Added to this is the enormous cost of reunification. The bill is still coming in: $30 billion to pay off the Kremlin for acceding to reunification and withdrawing the Red Army from East Germany; $40 billion for moving the capital from Bonn to Berlin; $165 billion to modernize the East German rail and road networks; $15 billion to repair the East’s shattered environment; $3.5 billion to tear down East Germany’s unsafe nuclear reactors and dispose of the waste; $9 billion to modernize the East’s military facilities; a $5 billion-a-year subsidy for the old East German rail system.

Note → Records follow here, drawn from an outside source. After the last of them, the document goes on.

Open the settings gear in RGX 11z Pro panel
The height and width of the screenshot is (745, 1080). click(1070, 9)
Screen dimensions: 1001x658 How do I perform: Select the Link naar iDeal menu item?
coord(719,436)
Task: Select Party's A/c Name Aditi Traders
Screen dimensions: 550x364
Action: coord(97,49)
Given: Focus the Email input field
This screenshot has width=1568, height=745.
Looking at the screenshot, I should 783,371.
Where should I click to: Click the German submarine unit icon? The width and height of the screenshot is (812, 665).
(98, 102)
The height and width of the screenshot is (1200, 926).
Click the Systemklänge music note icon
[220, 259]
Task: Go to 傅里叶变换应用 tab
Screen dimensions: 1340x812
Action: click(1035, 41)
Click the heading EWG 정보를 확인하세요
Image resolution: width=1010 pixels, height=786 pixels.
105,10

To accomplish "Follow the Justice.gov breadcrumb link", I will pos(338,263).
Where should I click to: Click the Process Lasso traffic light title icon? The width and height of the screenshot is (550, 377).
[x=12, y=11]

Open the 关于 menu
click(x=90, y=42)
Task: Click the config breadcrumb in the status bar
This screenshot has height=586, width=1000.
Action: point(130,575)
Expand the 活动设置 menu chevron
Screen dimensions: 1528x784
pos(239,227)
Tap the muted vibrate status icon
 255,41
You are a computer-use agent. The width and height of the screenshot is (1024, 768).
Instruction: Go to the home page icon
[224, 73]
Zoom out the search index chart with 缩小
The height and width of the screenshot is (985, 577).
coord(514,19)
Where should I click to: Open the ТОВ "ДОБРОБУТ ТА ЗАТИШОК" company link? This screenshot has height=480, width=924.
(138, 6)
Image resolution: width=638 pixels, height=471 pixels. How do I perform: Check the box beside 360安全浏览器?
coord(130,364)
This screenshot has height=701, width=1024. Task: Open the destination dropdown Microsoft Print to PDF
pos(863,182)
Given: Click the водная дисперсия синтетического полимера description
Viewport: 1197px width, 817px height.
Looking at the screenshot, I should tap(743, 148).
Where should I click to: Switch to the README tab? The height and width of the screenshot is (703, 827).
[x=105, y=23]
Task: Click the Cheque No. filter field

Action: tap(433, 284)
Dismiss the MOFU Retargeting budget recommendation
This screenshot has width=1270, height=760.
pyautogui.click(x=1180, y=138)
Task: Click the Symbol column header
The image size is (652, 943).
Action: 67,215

Most expensive of all, the federal government will have to cover the deficit of the Treuhandanstalt (Trustee Institute), the institution set up to privatize the East German economy. The Treuhand is projected to lose about $14 billion this year and $22 billion next year. By the year 2000 it may be as much as $240 billion total in the red. The result should be familiar to most Americans: big budget deficits. Germany’s federal deficit this year will be around $80 billion, rising to around $90 billion by 1994. The national debt will soon break $900 billion. To pay for this, Kohl set a record for breaking campaign promises by imposing a slew of “reunification taxes” shortly after his sweeping victory in last December’s all-German elections. The income tax went up by 7.5 percent, the gas tax by fifteen cents a liter, and telephone tariffs also shot up.
The result has been a slump in the economy and inflation higher than France’s. Unemployment stands at 6.2 percent nationally. Everything is ten times worse in the East. More than a million East Germans—12.1 percent of the work force—are out of work now, and worse is to come. Culturally, too, the strains of uniting a religious South with an atheist East are beginning to be felt. The former Easterners are atheists (only 34 percent believe in God) and the Westerners are believers (70 percent believe). The East, where religious at all, is predominantly Protestant; the West is evenly split between Catholics and Lutherans. The East believes in authority (57 percent found the concept sympathetic) and the West distrusts it (only 31 percent). There are eight times as many foreigners living in the West, yet it is mostly young, male, unemployed East Germans who have taken to beating up Vietnamese guest workers, throwing Namibians out of windows, and pushing Mozambicans from streetcars. As many as 50,000 East Germans may belong to one neofascist group or another. One sign of the strength of this pressure is that the government has been forced to capitulate to declare that it would house foreigners seeking asylum in camps.
We have no doubt that in the long term, the German economy will prosper and that the social and cultural stresses of the new Germany will play themselves out. But the short term looks grim. The IMF predicts growth in Germany will slow from 1991 to 1992, and the pressures of immigration are likely to grow. This is no scenario for brave new initiatives, either diplomatic or military. NATO is not likely to be replaced by the WEU anytime soon. Neither is American leadership and involvement on a still fragile and unstable continent.
This article appeared in the November 11, 1991, issue of the magazine.